AHBL’s work on multimodal transportation projects and safe routes to schools span jurisdictions across the state. This work, providing community connections through the design of trails, parks, and access to open space, started in earnest in 2011.  


A capstone-type project for us was to lead a multidisciplinary team to design 13 miles of bikeway and pedestrian improvements along existing roadways throughout the City of Tacoma. The route consists of three miles of bike lanes and approximately 10.5 miles of bike boulevards. The project is part of the build-out for the City's overall Mobility Master Plan. The City of Tacoma was one of the first cities to implement a comprehensive Mobility Master Plan which envisioned an interconnected bicycle and pedestrian network that provides safe routes.  


The project was completed in two phases, funded by multiple federal and state grants, followed WSDOT and AASHTO requirements, and the City's work order process. The project included improvements at 15 intersections, including 58 new ADA-compliant curb ramps designed to PROWAG standards. Intersection upgrades consisted of a combination of new ADA ramps, crosswalks, four pedestrian/bike-activated flashing beacons, and pedestrian refuge islands to accommodate safer crossings for bikes and pedestrians. 


The evolution to bring conceptualized trail projects to life has been an ongoing effort in recent years.

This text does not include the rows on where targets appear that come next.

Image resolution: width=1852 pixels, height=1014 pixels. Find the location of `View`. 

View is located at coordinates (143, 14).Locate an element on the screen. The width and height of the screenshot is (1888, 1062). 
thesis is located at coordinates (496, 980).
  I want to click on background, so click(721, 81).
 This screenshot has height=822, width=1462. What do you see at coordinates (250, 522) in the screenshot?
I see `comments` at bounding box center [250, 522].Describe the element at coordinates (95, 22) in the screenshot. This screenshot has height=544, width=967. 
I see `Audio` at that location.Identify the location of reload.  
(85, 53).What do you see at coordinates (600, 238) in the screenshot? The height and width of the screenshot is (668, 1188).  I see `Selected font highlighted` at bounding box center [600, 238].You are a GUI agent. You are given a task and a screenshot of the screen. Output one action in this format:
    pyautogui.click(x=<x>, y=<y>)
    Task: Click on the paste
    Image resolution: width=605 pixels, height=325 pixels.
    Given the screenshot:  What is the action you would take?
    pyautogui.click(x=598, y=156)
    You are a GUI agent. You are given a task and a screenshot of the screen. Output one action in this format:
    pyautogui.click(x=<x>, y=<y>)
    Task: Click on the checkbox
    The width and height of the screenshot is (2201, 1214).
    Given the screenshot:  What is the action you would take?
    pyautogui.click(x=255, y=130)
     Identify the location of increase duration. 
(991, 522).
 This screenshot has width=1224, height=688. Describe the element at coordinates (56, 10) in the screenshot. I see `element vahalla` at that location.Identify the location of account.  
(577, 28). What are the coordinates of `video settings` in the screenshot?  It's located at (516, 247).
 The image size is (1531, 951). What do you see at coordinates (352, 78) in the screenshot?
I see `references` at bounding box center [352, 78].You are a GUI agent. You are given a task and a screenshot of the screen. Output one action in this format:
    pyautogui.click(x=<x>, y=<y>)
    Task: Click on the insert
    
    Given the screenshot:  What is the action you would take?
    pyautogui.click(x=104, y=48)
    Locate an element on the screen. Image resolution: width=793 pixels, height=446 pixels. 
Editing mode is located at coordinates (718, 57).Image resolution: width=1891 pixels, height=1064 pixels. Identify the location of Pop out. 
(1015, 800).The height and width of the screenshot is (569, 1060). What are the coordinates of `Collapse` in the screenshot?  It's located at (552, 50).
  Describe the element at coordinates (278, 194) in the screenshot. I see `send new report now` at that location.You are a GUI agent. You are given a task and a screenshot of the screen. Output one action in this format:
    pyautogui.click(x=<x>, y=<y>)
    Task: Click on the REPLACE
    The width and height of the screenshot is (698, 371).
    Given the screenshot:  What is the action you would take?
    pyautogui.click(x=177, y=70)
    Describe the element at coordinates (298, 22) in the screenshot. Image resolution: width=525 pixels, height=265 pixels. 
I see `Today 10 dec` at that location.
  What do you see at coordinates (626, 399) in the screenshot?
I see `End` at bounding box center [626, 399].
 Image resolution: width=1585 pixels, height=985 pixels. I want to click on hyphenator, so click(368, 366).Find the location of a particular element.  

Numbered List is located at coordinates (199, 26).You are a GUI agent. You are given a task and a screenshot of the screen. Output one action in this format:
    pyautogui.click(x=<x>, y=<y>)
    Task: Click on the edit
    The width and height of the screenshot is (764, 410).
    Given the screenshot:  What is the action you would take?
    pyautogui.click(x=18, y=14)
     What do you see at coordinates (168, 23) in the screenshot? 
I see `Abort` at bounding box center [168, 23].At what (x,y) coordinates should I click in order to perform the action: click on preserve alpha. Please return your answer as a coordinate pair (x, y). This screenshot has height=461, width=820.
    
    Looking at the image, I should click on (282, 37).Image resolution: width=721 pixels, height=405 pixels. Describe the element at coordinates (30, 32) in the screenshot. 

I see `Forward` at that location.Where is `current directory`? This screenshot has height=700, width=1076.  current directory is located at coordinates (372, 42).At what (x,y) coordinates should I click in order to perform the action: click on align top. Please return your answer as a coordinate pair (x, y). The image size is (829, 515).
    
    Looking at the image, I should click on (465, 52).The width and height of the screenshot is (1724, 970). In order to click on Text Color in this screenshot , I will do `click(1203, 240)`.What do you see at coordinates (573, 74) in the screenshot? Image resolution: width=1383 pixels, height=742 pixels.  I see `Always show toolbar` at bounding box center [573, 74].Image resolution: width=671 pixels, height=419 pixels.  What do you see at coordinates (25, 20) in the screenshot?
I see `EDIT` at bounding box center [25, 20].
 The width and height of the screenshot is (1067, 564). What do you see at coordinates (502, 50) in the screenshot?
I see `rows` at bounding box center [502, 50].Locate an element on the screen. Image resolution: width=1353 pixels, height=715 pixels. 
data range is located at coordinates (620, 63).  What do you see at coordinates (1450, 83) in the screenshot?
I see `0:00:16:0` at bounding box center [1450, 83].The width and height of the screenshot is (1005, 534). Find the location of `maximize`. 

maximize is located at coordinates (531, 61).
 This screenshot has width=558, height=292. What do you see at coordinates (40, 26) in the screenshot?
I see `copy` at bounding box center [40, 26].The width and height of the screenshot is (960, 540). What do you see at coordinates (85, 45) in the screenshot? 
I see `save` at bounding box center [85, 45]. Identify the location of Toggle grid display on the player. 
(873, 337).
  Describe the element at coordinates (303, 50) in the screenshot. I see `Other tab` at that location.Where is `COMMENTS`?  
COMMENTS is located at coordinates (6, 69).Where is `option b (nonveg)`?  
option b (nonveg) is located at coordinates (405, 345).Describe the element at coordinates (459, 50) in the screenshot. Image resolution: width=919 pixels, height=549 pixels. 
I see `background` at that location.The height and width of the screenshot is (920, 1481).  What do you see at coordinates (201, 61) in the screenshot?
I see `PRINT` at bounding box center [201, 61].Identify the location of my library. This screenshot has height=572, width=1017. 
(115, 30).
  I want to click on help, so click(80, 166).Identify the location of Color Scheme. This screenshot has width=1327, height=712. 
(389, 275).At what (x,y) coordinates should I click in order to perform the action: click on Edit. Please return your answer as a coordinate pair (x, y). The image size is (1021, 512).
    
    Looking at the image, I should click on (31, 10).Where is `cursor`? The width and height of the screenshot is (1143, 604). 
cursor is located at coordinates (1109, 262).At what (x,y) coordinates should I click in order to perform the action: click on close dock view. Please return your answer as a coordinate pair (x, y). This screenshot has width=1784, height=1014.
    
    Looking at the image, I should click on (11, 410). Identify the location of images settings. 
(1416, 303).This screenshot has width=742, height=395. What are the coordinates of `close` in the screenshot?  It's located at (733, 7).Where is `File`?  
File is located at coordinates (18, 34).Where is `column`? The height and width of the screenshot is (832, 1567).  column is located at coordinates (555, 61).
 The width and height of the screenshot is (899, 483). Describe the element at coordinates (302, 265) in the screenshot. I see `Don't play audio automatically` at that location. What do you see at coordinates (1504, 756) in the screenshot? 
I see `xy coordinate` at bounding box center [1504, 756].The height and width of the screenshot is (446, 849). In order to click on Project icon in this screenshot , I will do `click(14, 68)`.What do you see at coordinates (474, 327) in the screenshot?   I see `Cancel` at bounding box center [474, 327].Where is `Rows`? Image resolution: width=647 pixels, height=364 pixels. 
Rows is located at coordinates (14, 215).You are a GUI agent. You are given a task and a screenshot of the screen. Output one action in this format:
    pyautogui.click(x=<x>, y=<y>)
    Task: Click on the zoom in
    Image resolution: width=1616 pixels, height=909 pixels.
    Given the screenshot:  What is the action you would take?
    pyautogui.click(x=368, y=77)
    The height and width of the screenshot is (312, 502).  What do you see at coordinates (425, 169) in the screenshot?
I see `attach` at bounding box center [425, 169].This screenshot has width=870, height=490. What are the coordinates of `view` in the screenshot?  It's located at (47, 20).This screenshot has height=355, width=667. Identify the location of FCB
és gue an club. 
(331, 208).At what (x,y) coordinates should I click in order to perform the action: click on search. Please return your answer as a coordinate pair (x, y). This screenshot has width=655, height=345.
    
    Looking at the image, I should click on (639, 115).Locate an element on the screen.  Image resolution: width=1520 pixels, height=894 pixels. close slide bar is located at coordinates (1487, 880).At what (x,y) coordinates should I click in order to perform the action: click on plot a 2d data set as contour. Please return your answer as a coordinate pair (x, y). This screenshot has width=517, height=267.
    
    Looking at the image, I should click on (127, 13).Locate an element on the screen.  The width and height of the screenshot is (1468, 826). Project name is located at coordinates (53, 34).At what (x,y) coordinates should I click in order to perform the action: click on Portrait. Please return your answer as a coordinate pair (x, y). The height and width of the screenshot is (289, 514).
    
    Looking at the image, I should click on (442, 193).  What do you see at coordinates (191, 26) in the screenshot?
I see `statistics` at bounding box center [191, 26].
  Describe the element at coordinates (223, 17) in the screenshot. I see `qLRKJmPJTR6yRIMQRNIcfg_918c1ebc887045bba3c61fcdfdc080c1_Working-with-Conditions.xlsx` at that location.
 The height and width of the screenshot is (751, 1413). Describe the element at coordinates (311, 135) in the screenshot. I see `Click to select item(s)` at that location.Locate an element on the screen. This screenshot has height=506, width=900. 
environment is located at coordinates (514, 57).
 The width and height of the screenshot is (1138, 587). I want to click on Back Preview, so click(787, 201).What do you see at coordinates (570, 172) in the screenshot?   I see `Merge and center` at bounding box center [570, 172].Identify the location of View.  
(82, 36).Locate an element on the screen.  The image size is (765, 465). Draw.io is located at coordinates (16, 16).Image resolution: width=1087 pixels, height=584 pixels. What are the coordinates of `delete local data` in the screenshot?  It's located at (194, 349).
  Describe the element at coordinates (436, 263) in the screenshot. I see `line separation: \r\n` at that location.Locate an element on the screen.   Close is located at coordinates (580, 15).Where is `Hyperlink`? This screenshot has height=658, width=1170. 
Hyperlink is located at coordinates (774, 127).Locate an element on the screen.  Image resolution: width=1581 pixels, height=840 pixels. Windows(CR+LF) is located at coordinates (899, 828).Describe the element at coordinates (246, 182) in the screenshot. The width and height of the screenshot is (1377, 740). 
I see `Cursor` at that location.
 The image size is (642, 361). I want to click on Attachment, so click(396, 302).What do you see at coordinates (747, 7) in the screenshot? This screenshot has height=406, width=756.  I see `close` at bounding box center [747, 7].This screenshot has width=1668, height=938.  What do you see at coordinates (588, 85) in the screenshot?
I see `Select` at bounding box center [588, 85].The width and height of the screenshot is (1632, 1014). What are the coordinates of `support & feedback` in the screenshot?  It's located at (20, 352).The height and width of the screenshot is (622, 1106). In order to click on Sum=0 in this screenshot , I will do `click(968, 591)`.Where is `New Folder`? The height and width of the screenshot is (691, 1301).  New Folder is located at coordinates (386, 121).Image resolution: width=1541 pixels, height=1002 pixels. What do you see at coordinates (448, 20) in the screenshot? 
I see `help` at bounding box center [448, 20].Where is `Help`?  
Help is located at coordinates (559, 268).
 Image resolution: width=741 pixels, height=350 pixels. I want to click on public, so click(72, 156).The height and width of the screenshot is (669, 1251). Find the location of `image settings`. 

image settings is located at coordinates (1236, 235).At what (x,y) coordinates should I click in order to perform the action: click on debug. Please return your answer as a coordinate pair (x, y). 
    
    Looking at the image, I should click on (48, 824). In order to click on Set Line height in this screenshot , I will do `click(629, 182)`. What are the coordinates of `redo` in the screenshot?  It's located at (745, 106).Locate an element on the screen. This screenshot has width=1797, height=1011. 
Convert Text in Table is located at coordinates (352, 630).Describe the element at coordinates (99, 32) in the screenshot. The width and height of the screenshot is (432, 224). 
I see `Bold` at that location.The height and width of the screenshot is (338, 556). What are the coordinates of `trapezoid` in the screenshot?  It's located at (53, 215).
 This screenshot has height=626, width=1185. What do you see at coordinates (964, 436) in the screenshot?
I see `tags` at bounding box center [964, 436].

AHBL is involved in designing and constructing trails that offer alternative modes of transportation, including walking and cycling. A few recent examples include:

  • Burke-Gilman Trail Re-development, Seattle, WA
  • Risdon-Newcastle Trail, Newcastle, WA
  • Tacoma Water Flume Trail
  • Interurban trail, Tukwila, WA
  • Central Kitsap School District Eastside Trail, Silverdale, WA
  • Trail and Walking Program, Federal Way, WA
  • Peach Creek Trail, University Place, WA


We are in exciting times in Washington State, where we can realize the efforts of multimodal planning for multimodal transportation that goes from the wish list to built projects for citizens and their families to enjoy for years to come. These regional opportunities connect us with safer, health-conscious, and climate-conscious choices regarding transportation.